Some of the hardest work in the quest for racial justice is truth-telling: telling the truth about the sea of racial oppression that we live in, where it came from, how it is perpetuated, and how each of us can find ourselves complicit in it, often in ways we are unaware of. So, part of our justice work in this congregation is about making ourselves aware of all this and acting where we can to dismantle it.
There’s an exciting project underway in Asheville that we at UUCA are looking to connect with that is seeking to correct the record and bring a measure of justice to people who suffered as a result of this oppression. It’s linked to a nation-wide effort led by the Equal Justice Institute based in Montgomery, Alabama.
This is the organization started by Bryan Stevenson that has sought to document the thousands of lynchings of African-Americans that occurred in America from 1877 to 1950. A year and a half ago the institute opened the National Memorial for Peace and Justice, where some 800 lynchings are documented on hanging steel monuments. Buncombe County’s plate is inscribed with the names of three men who were lynched here in the 1890s.
Here in Asheville last May, a coalition of community groups joined to form the Buncombe County Community Remembrance Project. Its goal is to raise awareness of racial violence in our area and plan for the creation of a historical monument here that will tell that story.
UUCA member Mary Alm has been attending the group’s meetings on our behalf, and I have offered to have our congregation join a group of what are called “community stakeholders” who support the effort. The group already includes 10 other congregations and community groups.

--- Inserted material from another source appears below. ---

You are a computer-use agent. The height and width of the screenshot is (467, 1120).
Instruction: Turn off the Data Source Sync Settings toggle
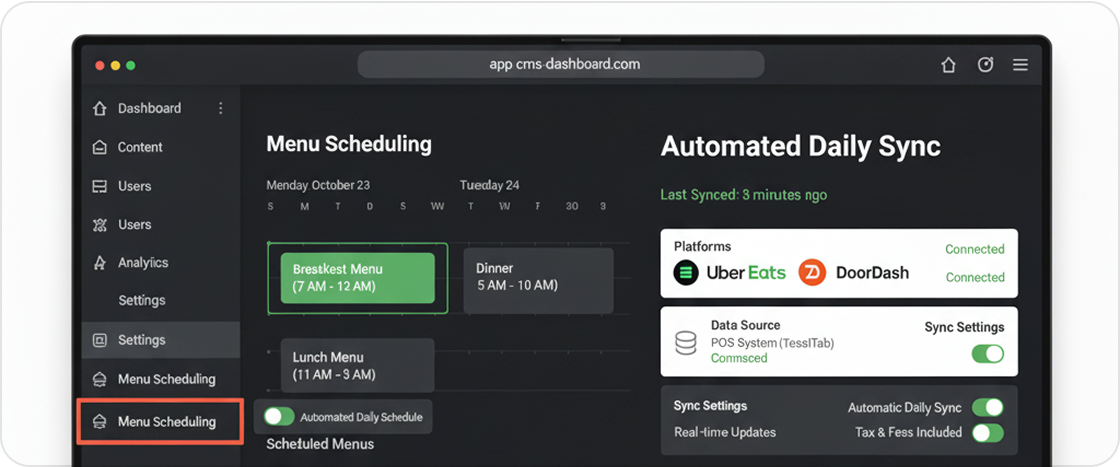point(987,354)
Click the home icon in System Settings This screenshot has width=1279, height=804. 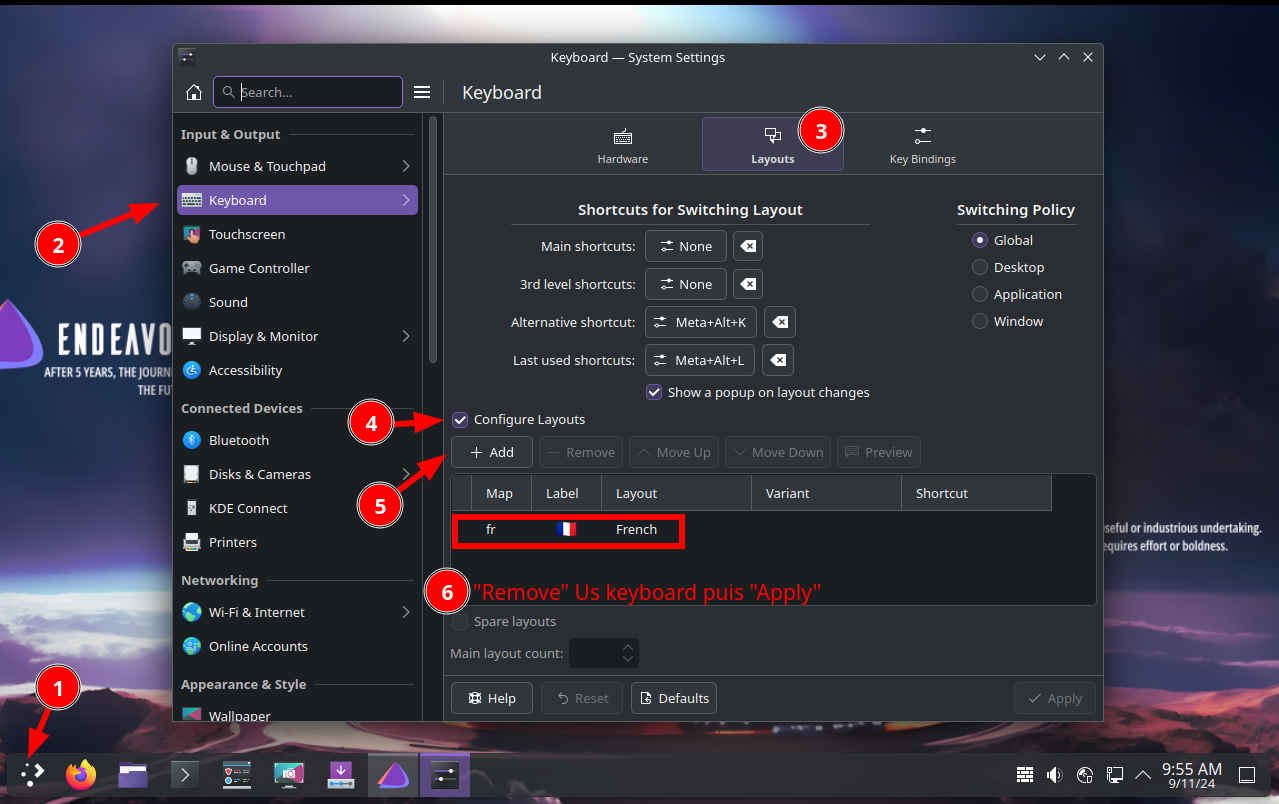click(x=194, y=92)
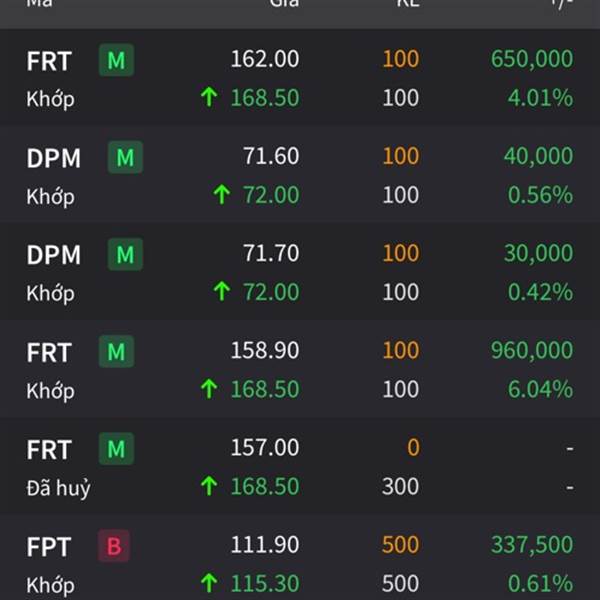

You will be hearing more about this as the project gets underway. For now, as a way to get into this work of truth-telling, Mary and I would like to invite you to consider joining us on a UUCA group trip to visit the memorial in Montgomery next spring.
Our idea is that this would be a three-day trip – leaving one day to drive to Montgomery, spending a day at the Memorial, and then driving home the next day. Mary is researching hotels where we could reserve a block of rooms together. For transportation, we’re thinking of making it simple – a caravan of cars, car-pooling where we can. As for timing, we’re thinking of spring break week – April 6 – 10 – so families could make time to come. Scholarships will be available for people who need them.
Look for more details to come and please contact Mary Alm if you’re willing to help organize or are interested in coming. I would welcome your company as we dig into the work of taking ownership for our own journeys of awakening and truth-telling.